La morte come rito di passaggio, come insieme di realtà e simboli, è infatti al centro di un’importante cerimonia, nel sincretismo giapponese, ma rimane altresì un tabù sociale, che, come mostrato nel film, genera comportamenti parossistici (fra l’altro in Giappone è considerato offensivo donare qualsiasi oggetto che possa essere considerato un memento mori, come gli orologi).
Nel fil si tratta semplicemente della storia del giovane violoncellista d’orchestra Daigo (Masahiro Motoki, The Bird People in China), che, abbandonata per necessità la professione artistica, dalla ricca Tokyo ripiega sul piccolo paese natio, nel quale risponde all’avviso di ricerca personale dell’agenzia NK. Per un piccolo errore tipografico, quella che sembrava un’agenzia di viaggi si rivela in realtà dedicata all’ultimo viaggio (NK è la sigla di Necro Cosmesi). Il proprietario, l’attempato signor Sasaki (Tsutomu Yamazaki, Kagemusha, Kurosagi) è un abilissimo tanato-esteta, che si occupa della complessa e affascinante cerimonia della purificazione e vestizione preparatoria delle salme, in vista del funerale vero e proprio.
Lo stupore e lo sconcerto di Daigo sono metafora del disagio sociale nei confronti della morte che si esplica anche nell’emarginazione dei suoi professionisti, ricchi ma considerati sporchi e impuri per il loro diretto contatto coi cadaveri. E questa scarsa considerazione sociale Daigo la dovrà sopportare sia dalla moglie Mika (Ryoko Hirosue, Wasabi), sia dai suoi amici d’infanzia, finché il destino, o, più semplicemente, la vita, li metterà di fronte con la necessità e la virtù insite alla figura sociale del tanato-esteta.Quello che Takita vuole mostrare al suo pubblico, attraverso sequenze drammatiche ma sempre misurate, è non solo la rispettabilità della funzione pubblica, ma anche il ruolo della morte come collettore della vita, come compimento e significato di un percorso che ciclicamente si compie.

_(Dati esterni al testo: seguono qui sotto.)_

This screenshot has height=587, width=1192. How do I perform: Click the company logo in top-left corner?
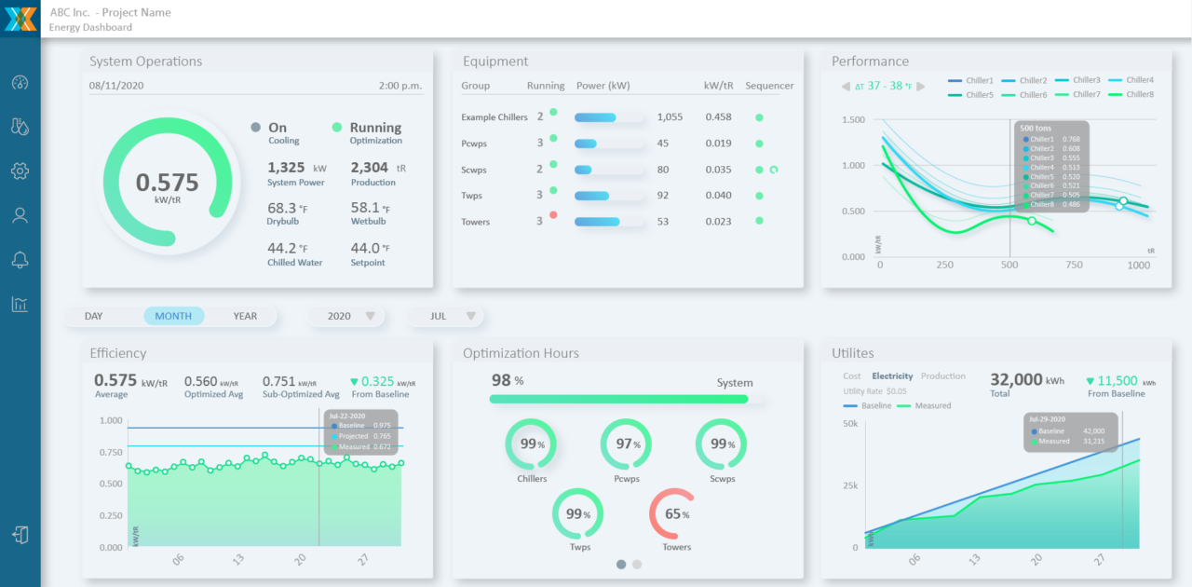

L’iniziale rinuncia di un sogno, ha per Daigo il significato della comprensione del proprio posto nel mondo, l’accettazione del proprio rapporto col padre, e, in definitiva, la maturazione come uomo all’interno di un tessuto sociale nel quale ha un ruolo fondamentale per gli altri membri.
La quotidianità del dolore, della morte, ma anche il rispetto per una tradizione culturale secolare e per la dignità di defunti e congiunti, sono elementi che garantiscono a Departures un’efficacia narrativa per nulla scontata.
La professionalità e l’accuratezza con cui il film è stato preparato (Masahiro Motoki ha studiato personalmente l’arte della preparazione dei defunti da un tanatoesteta, e imparato i rudimenti del violoncello) è parte integrante di questa buona riuscita (oltre 70 premi in tutto il mondo), che distanzia ancor di più la pellicola di Takita da una produzione cinematografica troppo spesso tracotante e ingiustamente ambiziosa.Una toccante sinfonia dei sentimenti.